Together, these data suggested a critical role for R222 of PgaC in the c‐di‐GMP‐dependent activation of the PgaCD GT complex and implied that R222 is directly involved in c‐di‐GMP binding. To test this, UV light‐induced crosslinking experiments with radiolabelled c‐di‐GMP were performed. As shown in Figure 7, both PgaC and PgaD specifically and competitively incorporated radiolabelled c‐di‐GMP when present in wild‐type GT complexes. In contrast, GT complexes containing either PgaD N75D,K76E or PgaC R222A were strongly impaired in c‐di‐GMP binding. In both cases, the total amount of crosslinked [32P]c‐di‐GMP was reduced in PgaC as well as in PgaD (Figure 7; Supplementary Figure 7), arguing that individual binding mutations in PgaC or PgaD affect the overall binding of the complex. This is consistent with the observation that cdG‐CC binding to the PgaCD complex was strongly reduced for the PgaD N75D,K76E and the PgaC R222A mutant (Figures 5F and 6D). Altogether, these data strongly support the idea that c‐di‐GMP binds to both PgaC and PgaD, resulting in the tight interaction and activation of the PgaCD GT complex.

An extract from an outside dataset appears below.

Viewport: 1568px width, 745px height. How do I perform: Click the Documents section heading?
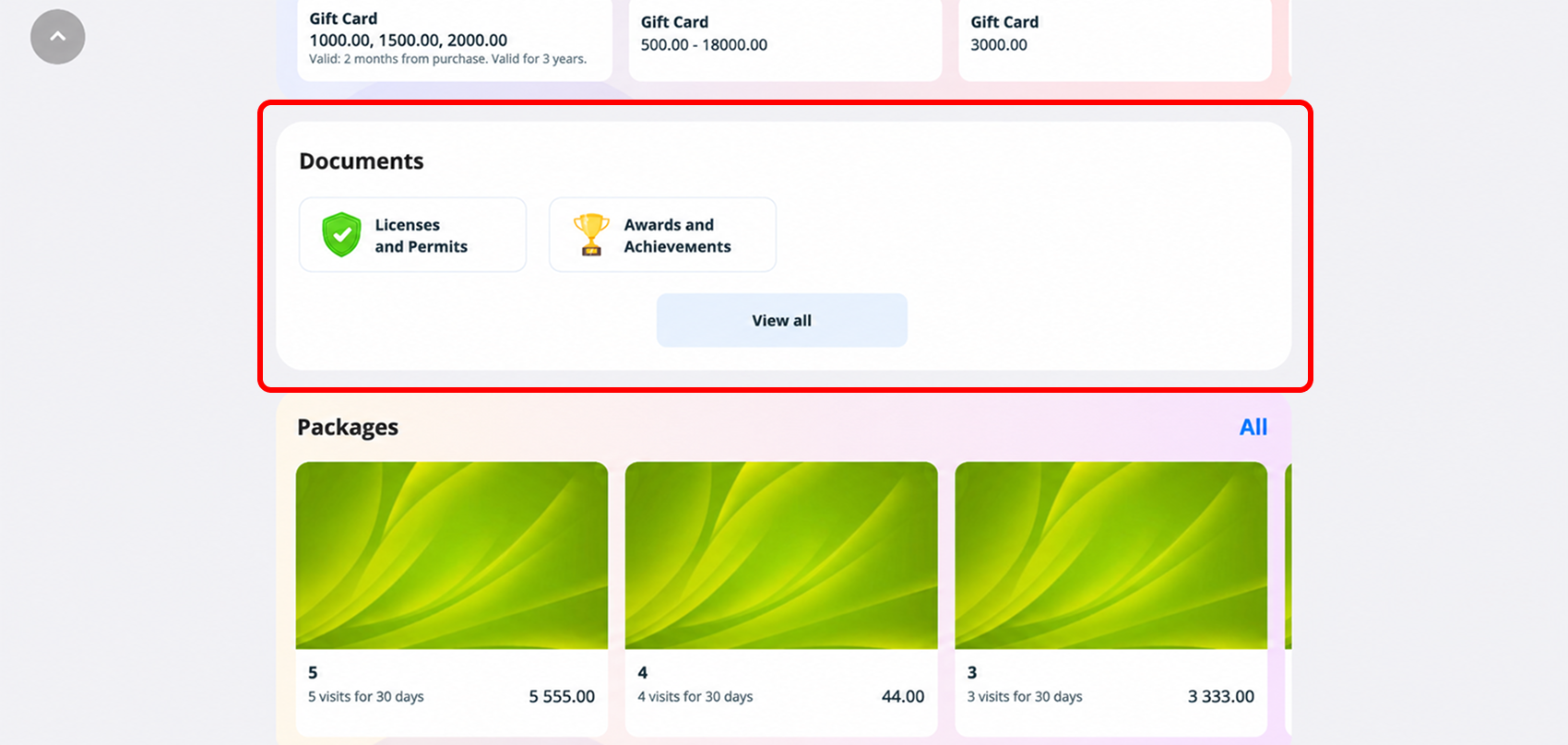362,161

To transit from a planktonic, single cell to a biofilm‐associated community ‘lifestyle’ bacteria undergo a complex and highly regulated process that is globally coordinated by the ubiquitous bacterial second messenger c‐di‐GMP (Schirmer and Jenal, 2009; Hengge, 2009). One of the key cellular processes directly stimulated by c‐di‐GMP is the production and secretion of EPS that serve as protective biofilm matrix. Recently, several c‐di‐GMP receptor proteins were identified that regulate EPS production (Amikam and Galperin, 2006; Merighi et al, 2007; Lee et al, 2007; Whitney et al, 2012). However, their mode of action has remained elusive. To address the molecular principles of c‐di‐GMP‐induced EPS production, we have chosen the E. coli Pga system primarily for reasons of its relatively simple architecture. The secretion of poly‐GlcNAc by the Pga machinery was linked to c‐di‐GMP signalling earlier (Kirillina et al, 2004; Boehm et al, 2009; Tagliabue et al, 2010; Pérez‐Mendoza et al, 2011). However, the molecular mechanisms involved remained unclear and, despite of obvious analogies to other EPS secretion systems, none of the canonical c‐di‐GMP receptor domains is part of the Pga system.

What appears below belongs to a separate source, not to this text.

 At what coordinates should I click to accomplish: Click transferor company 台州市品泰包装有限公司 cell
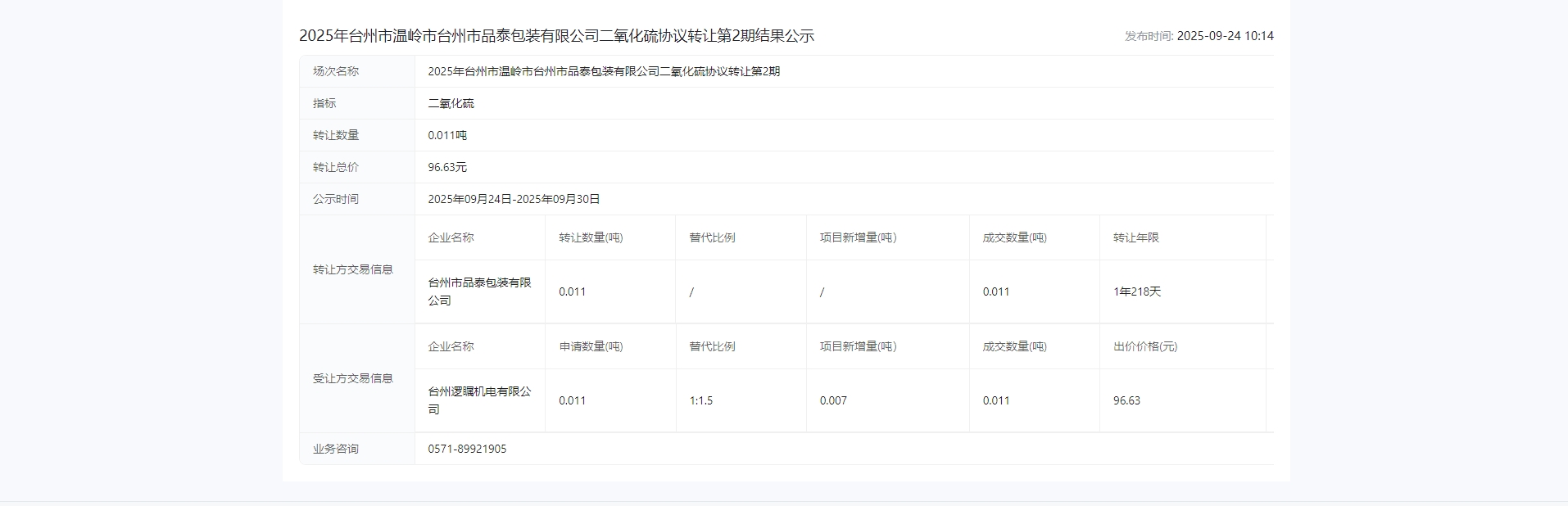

We showed previously that the Pga system is regulated by c‐di‐GMP on the post‐transcriptional level (Boehm et al, 2009). In this study, we close the gap by demonstrating that c‐di‐GMP allosterically regulates the PgaCD GT complex in the inner membrane. The PgaCD complex represents a novel type c‐di‐GMP receptor, in which both membrane‐integral proteins contribute to ligand binding, thereby mediating robust interaction, PgaD stabilization and activation of the two partners. This is the first example of a c‐di‐GMP receptor that relies on protein–protein interaction. Several lines of evidence support these findings. Only a PgaCD complex, but not PgaC or PgaD alone, showed specific and competitive ligand binding. Moreover, UV crosslinking of radiolabelled c‐di‐GMP consistently and specifically labelled both PgaC and PgaD. Because of the close proximity that is needed for covalent zero‐length crosslink formation, this strongly implies that amino acid residues from both proteins participate in the formation of the ligand‐binding pocket. The observation that PgaC was incorporating more radioactivity than PgaD could reflect the nature of the c‐di‐GMP binding pocket, since not all amino acid residues show the same propensity for covalent crosslinking to a nucleotide ligand upon UV light irradiation (Meisenheimer and Koch, 1997). These results strongly argue against the possibility that the c‐di‐GMP binding pocket is entirely contained within PgaC with PgaD triggering the binding‐competent conformation of its partner. Concomitant binding of c‐di‐GMP to PgaC and PgaD is further supported by genetic evidence. We isolated pgaD alleles that uncoupled the PgaCD complex from c‐di‐GMP signalling in terms of c‐di‐GMP binding, allosteric GT activation and biofilm formation. These constitutive mutations cluster within a short, positively charged region proximal to the second membrane‐spanning domain of PgaD that likely contributes to c‐di‐GMP binding. In contrast, none of the activating pgaC alleles showed a completely c‐di‐GMP‐‘blind' phenotype, emphasizing the important role of PgaD in c‐di‐GMP‐mediated GT activation.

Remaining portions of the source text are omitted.